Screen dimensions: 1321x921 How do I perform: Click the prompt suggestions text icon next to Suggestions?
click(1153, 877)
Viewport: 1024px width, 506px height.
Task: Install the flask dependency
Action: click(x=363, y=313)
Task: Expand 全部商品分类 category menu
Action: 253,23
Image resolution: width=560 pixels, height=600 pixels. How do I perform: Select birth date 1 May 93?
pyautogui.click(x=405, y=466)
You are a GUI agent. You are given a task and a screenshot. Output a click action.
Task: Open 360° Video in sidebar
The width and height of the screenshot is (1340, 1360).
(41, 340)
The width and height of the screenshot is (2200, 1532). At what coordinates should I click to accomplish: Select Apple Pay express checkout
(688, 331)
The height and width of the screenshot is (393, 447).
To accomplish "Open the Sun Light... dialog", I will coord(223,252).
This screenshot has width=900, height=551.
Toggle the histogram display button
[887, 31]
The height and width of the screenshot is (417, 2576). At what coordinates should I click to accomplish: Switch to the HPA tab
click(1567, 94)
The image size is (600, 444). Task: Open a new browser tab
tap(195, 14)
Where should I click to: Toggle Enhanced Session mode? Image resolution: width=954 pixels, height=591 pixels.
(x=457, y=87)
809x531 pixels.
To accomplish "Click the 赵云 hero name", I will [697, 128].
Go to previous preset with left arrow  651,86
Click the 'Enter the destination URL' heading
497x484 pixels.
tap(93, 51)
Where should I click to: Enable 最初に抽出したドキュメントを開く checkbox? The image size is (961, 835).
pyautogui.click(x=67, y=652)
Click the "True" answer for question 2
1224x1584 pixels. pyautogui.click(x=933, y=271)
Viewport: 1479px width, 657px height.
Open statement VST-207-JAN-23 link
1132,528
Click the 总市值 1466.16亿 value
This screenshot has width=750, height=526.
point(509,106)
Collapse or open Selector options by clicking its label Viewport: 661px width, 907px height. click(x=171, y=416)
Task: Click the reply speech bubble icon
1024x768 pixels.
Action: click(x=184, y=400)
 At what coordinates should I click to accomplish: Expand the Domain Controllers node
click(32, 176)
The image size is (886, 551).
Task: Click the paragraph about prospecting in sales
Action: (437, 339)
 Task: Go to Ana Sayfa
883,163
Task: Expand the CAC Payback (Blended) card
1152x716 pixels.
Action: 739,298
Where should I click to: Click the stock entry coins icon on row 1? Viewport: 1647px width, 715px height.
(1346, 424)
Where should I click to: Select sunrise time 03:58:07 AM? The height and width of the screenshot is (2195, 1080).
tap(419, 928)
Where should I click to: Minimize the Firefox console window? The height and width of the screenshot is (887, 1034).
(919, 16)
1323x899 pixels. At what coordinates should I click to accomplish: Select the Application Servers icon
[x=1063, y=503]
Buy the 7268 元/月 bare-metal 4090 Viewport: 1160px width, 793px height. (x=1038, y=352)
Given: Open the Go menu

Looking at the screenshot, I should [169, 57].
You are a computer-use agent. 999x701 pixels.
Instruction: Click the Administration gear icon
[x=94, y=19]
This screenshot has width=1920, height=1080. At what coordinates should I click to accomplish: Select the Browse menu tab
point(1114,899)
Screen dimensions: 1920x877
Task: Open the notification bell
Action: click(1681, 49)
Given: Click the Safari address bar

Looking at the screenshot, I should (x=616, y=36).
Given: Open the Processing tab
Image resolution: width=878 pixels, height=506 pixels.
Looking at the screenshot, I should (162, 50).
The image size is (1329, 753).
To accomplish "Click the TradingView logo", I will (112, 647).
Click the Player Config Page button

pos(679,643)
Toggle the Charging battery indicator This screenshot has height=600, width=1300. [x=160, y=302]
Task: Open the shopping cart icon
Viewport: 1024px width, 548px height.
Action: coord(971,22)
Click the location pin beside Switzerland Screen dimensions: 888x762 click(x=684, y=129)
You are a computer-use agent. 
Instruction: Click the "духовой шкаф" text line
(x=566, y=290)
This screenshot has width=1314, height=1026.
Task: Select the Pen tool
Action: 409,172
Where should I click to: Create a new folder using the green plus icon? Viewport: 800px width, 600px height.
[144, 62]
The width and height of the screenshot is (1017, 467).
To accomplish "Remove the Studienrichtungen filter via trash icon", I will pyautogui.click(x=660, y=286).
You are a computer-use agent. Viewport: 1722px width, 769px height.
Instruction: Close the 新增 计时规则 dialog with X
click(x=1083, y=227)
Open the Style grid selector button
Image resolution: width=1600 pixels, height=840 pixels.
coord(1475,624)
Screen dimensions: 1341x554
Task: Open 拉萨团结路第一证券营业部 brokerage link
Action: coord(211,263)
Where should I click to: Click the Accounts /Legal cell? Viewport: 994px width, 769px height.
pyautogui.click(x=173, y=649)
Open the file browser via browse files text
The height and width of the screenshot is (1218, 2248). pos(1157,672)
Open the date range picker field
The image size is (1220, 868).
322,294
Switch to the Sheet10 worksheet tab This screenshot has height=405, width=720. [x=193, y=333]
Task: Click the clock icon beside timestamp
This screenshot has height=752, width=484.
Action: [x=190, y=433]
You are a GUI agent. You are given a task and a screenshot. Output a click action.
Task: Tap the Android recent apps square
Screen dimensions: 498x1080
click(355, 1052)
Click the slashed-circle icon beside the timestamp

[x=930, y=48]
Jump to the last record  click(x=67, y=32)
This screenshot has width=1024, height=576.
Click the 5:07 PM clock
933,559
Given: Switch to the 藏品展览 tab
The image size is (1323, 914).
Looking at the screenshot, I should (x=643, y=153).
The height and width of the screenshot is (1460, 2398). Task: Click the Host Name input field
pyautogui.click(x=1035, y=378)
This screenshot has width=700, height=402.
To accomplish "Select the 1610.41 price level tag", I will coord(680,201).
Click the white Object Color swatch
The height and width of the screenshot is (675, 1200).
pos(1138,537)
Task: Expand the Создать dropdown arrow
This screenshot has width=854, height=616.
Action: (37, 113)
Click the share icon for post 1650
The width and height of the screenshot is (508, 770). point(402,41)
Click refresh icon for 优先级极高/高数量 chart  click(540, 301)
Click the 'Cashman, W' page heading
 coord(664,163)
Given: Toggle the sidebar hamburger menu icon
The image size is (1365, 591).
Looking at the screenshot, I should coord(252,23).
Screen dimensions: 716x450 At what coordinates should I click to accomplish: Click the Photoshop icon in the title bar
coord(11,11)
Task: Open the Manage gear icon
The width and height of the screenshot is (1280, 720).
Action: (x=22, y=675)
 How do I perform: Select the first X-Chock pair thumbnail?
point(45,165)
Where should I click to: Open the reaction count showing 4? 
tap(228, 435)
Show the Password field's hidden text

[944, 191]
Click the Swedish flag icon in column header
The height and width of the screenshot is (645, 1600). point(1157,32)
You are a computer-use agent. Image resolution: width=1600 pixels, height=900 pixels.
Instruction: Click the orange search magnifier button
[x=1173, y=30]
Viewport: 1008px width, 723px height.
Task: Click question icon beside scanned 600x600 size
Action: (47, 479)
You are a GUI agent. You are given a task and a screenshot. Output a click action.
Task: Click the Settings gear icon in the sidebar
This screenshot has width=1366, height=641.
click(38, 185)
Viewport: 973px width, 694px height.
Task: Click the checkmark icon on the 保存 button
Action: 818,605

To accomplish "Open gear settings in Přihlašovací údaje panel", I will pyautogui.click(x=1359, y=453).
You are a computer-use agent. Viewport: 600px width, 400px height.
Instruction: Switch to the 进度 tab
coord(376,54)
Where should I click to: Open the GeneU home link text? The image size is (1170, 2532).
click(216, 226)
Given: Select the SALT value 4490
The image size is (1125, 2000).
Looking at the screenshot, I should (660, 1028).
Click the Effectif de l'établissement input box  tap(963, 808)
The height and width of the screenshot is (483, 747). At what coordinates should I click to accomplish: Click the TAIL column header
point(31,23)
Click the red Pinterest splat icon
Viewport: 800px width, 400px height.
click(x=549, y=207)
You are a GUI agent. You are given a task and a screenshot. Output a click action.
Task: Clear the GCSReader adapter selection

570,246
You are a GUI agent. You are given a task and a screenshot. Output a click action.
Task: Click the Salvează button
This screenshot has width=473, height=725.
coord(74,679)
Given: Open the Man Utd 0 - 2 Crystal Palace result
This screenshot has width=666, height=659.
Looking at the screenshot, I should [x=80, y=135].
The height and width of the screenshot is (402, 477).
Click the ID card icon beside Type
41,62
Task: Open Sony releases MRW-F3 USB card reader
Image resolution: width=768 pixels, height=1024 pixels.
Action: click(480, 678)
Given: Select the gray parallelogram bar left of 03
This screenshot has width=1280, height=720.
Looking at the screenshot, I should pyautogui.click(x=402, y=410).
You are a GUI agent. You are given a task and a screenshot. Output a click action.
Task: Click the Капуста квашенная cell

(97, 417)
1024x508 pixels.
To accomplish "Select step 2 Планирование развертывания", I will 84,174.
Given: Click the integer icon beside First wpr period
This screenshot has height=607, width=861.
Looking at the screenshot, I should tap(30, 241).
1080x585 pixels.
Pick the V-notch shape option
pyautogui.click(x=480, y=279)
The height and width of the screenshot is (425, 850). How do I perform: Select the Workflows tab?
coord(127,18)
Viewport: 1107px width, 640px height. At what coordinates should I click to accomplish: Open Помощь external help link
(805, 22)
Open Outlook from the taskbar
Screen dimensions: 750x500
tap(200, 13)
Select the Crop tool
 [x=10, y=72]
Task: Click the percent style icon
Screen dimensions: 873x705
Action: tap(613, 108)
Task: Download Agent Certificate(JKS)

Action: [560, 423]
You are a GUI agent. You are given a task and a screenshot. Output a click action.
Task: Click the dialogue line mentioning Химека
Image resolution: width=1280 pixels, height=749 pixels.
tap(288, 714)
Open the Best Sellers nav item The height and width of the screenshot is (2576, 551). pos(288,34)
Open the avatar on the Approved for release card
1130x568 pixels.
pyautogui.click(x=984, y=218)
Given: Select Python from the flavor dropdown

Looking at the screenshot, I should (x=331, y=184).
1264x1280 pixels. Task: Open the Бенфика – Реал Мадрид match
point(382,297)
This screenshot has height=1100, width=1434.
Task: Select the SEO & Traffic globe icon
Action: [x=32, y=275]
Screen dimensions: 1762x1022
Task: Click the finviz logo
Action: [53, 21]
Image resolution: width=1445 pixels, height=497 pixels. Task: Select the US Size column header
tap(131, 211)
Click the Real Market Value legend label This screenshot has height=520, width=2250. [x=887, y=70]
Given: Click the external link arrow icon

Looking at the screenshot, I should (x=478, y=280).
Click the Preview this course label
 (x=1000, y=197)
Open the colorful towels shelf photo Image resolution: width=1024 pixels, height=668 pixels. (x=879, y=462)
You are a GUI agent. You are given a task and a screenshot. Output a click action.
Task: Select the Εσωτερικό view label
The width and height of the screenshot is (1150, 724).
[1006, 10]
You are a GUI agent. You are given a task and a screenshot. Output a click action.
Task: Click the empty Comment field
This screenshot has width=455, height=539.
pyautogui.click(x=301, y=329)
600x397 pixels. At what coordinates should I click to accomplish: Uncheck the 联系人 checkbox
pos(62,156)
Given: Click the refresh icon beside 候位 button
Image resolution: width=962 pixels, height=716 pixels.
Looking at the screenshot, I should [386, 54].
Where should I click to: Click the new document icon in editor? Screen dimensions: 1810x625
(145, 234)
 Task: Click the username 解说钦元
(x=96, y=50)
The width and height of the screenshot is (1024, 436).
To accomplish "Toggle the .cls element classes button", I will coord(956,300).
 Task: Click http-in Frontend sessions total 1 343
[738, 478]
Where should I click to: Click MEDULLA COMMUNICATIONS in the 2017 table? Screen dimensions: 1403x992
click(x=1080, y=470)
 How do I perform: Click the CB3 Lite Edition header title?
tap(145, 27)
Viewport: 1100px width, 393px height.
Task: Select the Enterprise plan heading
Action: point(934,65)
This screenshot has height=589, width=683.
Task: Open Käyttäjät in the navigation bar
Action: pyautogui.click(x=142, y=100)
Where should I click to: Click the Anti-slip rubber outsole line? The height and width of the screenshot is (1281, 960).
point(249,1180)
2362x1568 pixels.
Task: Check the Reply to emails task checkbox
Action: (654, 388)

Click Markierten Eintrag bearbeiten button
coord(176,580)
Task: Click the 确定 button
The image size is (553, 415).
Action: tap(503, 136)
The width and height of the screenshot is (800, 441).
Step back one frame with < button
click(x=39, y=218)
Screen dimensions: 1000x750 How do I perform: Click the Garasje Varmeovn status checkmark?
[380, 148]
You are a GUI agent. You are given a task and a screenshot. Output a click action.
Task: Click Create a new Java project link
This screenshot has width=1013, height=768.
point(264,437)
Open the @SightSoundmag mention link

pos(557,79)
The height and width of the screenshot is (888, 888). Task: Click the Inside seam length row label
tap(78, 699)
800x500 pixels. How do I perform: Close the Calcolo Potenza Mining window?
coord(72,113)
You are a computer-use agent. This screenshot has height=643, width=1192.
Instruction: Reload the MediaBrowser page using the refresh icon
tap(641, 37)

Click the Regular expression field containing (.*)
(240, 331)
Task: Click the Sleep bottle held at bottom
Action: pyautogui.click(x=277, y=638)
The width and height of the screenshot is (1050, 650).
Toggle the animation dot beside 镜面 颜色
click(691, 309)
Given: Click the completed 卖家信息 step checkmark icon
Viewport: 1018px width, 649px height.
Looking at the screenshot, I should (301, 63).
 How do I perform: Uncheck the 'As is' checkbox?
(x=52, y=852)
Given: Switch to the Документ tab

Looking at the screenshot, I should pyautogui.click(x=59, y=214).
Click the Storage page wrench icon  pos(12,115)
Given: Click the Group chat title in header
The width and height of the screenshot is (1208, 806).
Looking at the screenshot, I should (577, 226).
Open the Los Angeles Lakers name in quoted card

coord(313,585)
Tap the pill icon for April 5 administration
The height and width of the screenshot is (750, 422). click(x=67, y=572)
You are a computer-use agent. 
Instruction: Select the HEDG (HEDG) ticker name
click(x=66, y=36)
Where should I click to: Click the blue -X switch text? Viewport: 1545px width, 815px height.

## WHAT IS BEING ASKED
Out of the data above, set down the lines from the one with "Instruction: Close the 新增 计时规则 dialog with X" to the one with "This screenshot has width=700, height=402.", both included, exactly as written and with no additions.

## SOLUTION FOR THIS PROBLEM
Instruction: Close the 新增 计时规则 dialog with X
click(x=1083, y=227)
Open the Style grid selector button
Image resolution: width=1600 pixels, height=840 pixels.
coord(1475,624)
Screen dimensions: 1341x554
Task: Open 拉萨团结路第一证券营业部 brokerage link
Action: coord(211,263)
Where should I click to: Click the Accounts /Legal cell? Viewport: 994px width, 769px height.
pyautogui.click(x=173, y=649)
Open the file browser via browse files text
The height and width of the screenshot is (1218, 2248). pos(1157,672)
Open the date range picker field
The image size is (1220, 868).
322,294
Switch to the Sheet10 worksheet tab This screenshot has height=405, width=720. [x=193, y=333]
Task: Click the clock icon beside timestamp
This screenshot has height=752, width=484.
Action: [x=190, y=433]
You are a GUI agent. You are given a task and a screenshot. Output a click action.
Task: Tap the Android recent apps square
Screen dimensions: 498x1080
click(355, 1052)
Click the slashed-circle icon beside the timestamp

[x=930, y=48]
Jump to the last record  click(x=67, y=32)
This screenshot has width=1024, height=576.
Click the 5:07 PM clock
933,559
Given: Switch to the 藏品展览 tab
The image size is (1323, 914).
Looking at the screenshot, I should (x=643, y=153).
The height and width of the screenshot is (1460, 2398). Task: Click the Host Name input field
pyautogui.click(x=1035, y=378)
This screenshot has width=700, height=402.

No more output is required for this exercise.